Yes, you keep your health insurance while on FMLA leave. Federal law requires your employer to maintain your group health plan coverage on the same terms as if you had never left work. This applies for the full duration of your FMLA leave, which can last up to 12 weeks in a 12-month period.
What Your Employer Must Cover
Your employer is legally required to continue every type of coverage included in your group health plan: medical, surgical, hospital care, dental, vision, mental health counseling, and substance abuse treatment. If you had family or dependent coverage before your leave, that stays in place too. The coverage cannot be reduced, and your employer cannot impose new conditions, higher copays, or larger deductibles that don’t also apply to employees who are still working.
If your employer changes or upgrades the health plan while you’re on leave, you’re entitled to those changes on the same terms as everyone else. For example, if the company adds dental coverage to the plan, you get access to it. If open enrollment happens during your leave, your employer must notify you so you can make changes. And if the plan allows you to switch from single to family coverage after a qualifying event like the birth of a child, that option must be available to you during leave as well.
You Still Pay Your Share of Premiums
FMLA protects your coverage, but it doesn’t make it free. Whatever portion of the premium you were paying before your leave, you’re still responsible for during it. If your leave is paid (because you’re using accrued vacation or sick time, or your employer offers paid FMLA), your premiums will typically continue through payroll deduction as usual.
If your leave is unpaid, you’ll need to arrange another way to pay. Your employer can ask you to pay on the same schedule as payroll deductions would have occurred, follow the same payment timeline used for COBRA, prepay through a cafeteria plan, or use another method you both agree on. Your employer must give you advance written notice explaining exactly how and when payments are due. One thing they cannot do is charge you extra administrative fees on top of your normal premium amount.
What Happens If You Miss a Payment
If you fall behind on premium payments during unpaid FMLA leave, your employer can eventually drop your coverage, but only after following a specific process. You get a grace period of at least 30 days from the date a payment is due. Before canceling your coverage, your employer must mail you a written notice at least 15 days in advance, stating the exact date coverage will end unless payment is received. So in practice, you have meaningful warning before losing your insurance.
If your coverage does lapse because of missed payments, you’re entitled to full reinstatement when you return to work, with no waiting period, no new medical exam, and no exclusions for pre-existing conditions.
What Happens When You Return to Work
When your FMLA leave ends and you come back, you’re entitled to the same position you held before (or an equivalent one) with the same benefits, pay, and terms. Your health insurance picks back up on the same terms that existed before your leave, or on the current terms if the plan changed for the entire workforce while you were out. Benefits like life insurance, disability insurance, retirement contributions, sick leave, and vacation must also be restored at the same level.

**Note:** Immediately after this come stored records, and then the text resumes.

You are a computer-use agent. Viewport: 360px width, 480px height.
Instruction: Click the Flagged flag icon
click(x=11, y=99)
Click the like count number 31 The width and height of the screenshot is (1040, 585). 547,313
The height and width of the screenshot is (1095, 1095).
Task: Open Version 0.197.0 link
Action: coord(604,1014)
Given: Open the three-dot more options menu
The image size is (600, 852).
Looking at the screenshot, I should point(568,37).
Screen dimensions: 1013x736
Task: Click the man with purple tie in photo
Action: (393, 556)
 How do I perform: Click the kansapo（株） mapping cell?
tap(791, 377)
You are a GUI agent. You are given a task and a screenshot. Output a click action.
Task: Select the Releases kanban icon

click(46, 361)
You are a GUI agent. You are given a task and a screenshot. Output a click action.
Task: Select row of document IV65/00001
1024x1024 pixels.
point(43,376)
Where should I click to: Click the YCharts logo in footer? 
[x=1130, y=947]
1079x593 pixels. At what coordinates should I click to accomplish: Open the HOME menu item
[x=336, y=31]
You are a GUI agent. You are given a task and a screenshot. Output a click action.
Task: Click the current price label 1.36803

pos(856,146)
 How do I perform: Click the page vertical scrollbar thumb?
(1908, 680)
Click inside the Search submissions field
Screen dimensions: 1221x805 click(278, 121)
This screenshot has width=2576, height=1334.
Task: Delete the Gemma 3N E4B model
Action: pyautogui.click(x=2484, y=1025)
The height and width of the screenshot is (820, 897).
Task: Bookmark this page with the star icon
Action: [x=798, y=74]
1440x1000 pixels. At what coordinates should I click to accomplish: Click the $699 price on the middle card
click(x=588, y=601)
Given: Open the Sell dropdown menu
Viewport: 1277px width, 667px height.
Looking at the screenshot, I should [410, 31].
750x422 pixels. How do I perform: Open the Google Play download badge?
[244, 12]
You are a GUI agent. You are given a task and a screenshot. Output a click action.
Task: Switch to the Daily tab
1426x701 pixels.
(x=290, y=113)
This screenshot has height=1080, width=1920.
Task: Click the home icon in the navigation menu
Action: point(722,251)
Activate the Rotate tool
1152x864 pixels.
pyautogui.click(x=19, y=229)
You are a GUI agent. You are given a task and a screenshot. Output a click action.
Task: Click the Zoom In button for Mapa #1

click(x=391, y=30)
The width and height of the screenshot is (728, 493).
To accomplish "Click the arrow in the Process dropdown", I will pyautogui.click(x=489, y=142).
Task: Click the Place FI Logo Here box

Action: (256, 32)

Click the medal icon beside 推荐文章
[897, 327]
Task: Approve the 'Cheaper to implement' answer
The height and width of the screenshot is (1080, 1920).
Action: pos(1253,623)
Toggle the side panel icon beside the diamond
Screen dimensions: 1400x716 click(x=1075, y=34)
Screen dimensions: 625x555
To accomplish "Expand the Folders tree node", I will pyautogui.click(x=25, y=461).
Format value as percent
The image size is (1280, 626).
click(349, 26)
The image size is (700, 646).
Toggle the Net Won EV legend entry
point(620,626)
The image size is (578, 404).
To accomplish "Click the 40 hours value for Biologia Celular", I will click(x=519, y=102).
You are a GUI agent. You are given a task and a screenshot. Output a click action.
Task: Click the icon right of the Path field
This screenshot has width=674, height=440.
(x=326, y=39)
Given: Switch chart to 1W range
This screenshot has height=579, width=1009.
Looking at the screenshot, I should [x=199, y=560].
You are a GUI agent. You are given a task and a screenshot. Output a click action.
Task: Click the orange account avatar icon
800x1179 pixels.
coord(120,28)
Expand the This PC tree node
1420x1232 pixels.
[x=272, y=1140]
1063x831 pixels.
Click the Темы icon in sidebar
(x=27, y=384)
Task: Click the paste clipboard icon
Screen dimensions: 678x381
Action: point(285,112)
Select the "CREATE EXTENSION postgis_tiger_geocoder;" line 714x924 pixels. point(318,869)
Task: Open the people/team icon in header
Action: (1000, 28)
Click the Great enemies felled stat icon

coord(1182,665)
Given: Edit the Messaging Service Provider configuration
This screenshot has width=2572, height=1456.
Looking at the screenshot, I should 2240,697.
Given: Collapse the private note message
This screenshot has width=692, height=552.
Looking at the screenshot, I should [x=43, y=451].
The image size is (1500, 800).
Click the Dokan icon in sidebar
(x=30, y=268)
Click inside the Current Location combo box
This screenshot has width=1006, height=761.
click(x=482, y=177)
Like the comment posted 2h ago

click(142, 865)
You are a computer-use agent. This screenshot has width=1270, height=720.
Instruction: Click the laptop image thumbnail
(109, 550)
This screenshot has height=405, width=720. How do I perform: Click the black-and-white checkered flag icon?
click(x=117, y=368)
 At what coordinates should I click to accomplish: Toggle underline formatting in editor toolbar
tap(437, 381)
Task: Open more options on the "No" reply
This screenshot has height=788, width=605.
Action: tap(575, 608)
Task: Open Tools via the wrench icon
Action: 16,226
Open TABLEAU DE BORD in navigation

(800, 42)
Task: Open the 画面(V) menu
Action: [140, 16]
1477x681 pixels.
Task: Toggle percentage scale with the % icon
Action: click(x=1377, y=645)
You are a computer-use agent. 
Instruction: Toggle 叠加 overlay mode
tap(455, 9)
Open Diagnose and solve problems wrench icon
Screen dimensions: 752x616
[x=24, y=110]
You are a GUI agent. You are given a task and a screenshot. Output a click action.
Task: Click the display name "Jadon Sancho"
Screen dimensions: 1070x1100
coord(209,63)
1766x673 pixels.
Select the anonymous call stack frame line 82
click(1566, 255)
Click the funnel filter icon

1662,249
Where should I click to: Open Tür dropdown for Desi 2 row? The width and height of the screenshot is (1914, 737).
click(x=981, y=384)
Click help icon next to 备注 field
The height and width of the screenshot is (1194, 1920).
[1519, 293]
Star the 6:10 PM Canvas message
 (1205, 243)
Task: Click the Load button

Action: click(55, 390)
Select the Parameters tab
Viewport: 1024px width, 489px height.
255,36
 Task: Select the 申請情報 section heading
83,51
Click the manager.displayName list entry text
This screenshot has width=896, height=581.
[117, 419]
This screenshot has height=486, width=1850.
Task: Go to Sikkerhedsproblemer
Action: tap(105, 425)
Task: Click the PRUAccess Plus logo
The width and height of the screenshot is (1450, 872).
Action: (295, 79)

If you opted out of health coverage during your leave, you can reinstate it when you return without going through a new qualifying period or enrollment window.
If You Don’t Return to Work
FMLA leave isn’t a qualifying event under COBRA on its own. But if you decide not to come back after your leave ends and notify your employer, that decision triggers a COBRA qualifying event. At that point, you can elect COBRA continuation coverage and pay the full premium yourself to keep your insurance active.
Your employer may also be able to recover the share of premiums they paid on your behalf during your FMLA leave if you don’t return to work. However, this generally doesn’t apply if you can’t return because of a serious health condition or other circumstances beyond your control.
Who Qualifies for FMLA Protection
These protections only apply if you’re eligible for FMLA in the first place. To qualify, you must have worked for your employer for at least 12 months, logged at least 1,250 hours during the 12 months before your leave starts, and work at a location where the employer has at least 50 employees within a 75-mile radius. Public agencies and public or private elementary and secondary schools are covered regardless of their size.
If you don’t meet these thresholds, your employer isn’t bound by FMLA rules on health insurance continuation. In that case, your coverage during leave would depend on your employer’s own policies and, potentially, state-level family leave laws that may offer separate protections.